Ключевые слова: органолептический анализ, испытатель, экспертные оценки, субъективные измерения, осмысленность результатов измерений, теория количественных измерений, шкалы измерений
Для цитирования: Модель обеспечения достоверности экспертного контроля качества продукции и процессов / П. С. Серенков [и др.] // Наука и техника. 2024. Т. 23, № 4. С. 345-354. https://doi.org/10.21122/2227-1031-2024-23-4-345-354
Introduction
Currently, sensory analysis is widely used in the food industry to provide information on the chemical composition and a comprehensive assessment of product quality. Obviously instrumental methods of analysis alone are insufficient for a complete assessment of product quality. This is evidenced by the fact that the chemical composition of the products may be similar, but the sensory characteristics of these products will differ significantly. Therefore, comprehensive product control is usually based on a combination of instrumental and sensory methods. If we take into account the advantages of sensory methods for assessing product quality (availability, speed, cost-effectiveness, proximity to consumer assessment), then it is quite clear that in certain conditions these methods become of paramount importance.

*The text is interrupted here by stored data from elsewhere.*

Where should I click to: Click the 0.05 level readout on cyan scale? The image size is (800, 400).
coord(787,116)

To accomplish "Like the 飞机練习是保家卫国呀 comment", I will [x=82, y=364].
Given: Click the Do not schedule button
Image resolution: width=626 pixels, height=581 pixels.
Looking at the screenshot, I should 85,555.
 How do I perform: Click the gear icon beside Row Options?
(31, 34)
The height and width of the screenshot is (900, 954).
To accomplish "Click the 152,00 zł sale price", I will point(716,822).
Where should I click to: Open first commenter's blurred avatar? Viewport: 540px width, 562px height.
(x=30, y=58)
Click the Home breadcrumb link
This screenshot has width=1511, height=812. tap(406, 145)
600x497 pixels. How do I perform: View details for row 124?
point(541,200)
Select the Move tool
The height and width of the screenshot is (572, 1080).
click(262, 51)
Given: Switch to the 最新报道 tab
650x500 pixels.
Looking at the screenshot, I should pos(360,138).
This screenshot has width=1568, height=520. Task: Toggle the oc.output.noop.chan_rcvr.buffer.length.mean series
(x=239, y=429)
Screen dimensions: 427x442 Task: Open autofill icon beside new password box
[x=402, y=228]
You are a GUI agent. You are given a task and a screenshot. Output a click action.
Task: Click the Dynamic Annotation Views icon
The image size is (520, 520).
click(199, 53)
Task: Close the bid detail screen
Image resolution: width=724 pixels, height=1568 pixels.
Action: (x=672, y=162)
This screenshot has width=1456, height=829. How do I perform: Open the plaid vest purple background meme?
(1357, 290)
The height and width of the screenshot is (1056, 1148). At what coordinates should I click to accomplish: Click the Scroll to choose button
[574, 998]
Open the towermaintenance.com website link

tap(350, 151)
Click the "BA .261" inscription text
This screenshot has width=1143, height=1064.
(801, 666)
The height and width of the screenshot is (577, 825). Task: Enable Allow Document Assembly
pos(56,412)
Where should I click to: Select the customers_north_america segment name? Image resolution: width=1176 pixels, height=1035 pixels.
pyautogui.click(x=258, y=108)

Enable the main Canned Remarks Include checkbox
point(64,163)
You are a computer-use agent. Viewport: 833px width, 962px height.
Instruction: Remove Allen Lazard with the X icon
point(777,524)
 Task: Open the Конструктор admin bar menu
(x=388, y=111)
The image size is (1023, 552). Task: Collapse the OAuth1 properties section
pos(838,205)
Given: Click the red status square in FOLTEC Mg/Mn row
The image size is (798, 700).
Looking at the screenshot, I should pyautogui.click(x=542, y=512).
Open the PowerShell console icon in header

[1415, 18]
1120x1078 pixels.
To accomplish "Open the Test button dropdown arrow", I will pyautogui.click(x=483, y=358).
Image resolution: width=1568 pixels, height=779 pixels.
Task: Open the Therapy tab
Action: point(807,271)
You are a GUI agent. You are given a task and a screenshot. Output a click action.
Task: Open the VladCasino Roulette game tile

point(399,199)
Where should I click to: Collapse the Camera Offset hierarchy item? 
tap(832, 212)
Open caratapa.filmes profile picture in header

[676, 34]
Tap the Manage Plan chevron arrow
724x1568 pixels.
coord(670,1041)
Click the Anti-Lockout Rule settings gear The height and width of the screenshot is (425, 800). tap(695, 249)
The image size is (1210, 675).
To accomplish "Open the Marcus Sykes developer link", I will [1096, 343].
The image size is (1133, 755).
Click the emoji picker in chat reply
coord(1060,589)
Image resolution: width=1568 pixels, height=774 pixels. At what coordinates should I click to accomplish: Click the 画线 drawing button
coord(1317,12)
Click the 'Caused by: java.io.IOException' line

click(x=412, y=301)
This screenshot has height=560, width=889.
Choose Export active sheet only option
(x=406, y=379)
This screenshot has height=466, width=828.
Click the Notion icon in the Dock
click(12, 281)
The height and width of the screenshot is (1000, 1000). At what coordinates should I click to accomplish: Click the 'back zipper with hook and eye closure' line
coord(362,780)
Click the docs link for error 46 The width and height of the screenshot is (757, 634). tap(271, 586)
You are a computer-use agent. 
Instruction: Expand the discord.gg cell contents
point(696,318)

The quality of food products can be assessed using technical measuring instruments or on the basis of the subjective opinion of a competent person, known as an assessor [1].
Sensory assessment may be made by three types of assessors: "sensory assessors", "selected assessors" or "expert sensory assessors".
Assessor can be "naive assessor" who do not have to meet any precise criterion of selection or training, or a person who have already taken part in some sensory tests ("initiated assessors").
"Selected assessor" is an assessor who have been selected and trained for the particular sensory test.
According to GOST ISO 5492 [2] an expert sensory assessor is a sensory assessor with a demonstrated sensory sensitivity and with considerable training and experience in sensory testing, who is able to make consistent and repeatable sensory assessments of various products.
It is common knowledge that the reliability of the results of organoleptic analysis depends on the psychophysical state of the expert, his experience, proficiency in methods of sensory analysis, level of training, sensory abilities, test conditions, etc. [3].
Currently, it is generally accepted that measurement is always the process of experimentally obtaining one or more values of a quantity that can be reasonably assigned to the value. Objective measurement is associated with measurement by technical means, and objective methods are those in which the effects of personal opinion are minimized. Subjective or psychophysical measurements are associated with the measurement of sensations, where a person plays the role of a measuring instrument, and the subjective method is a method based on personal opinions [2].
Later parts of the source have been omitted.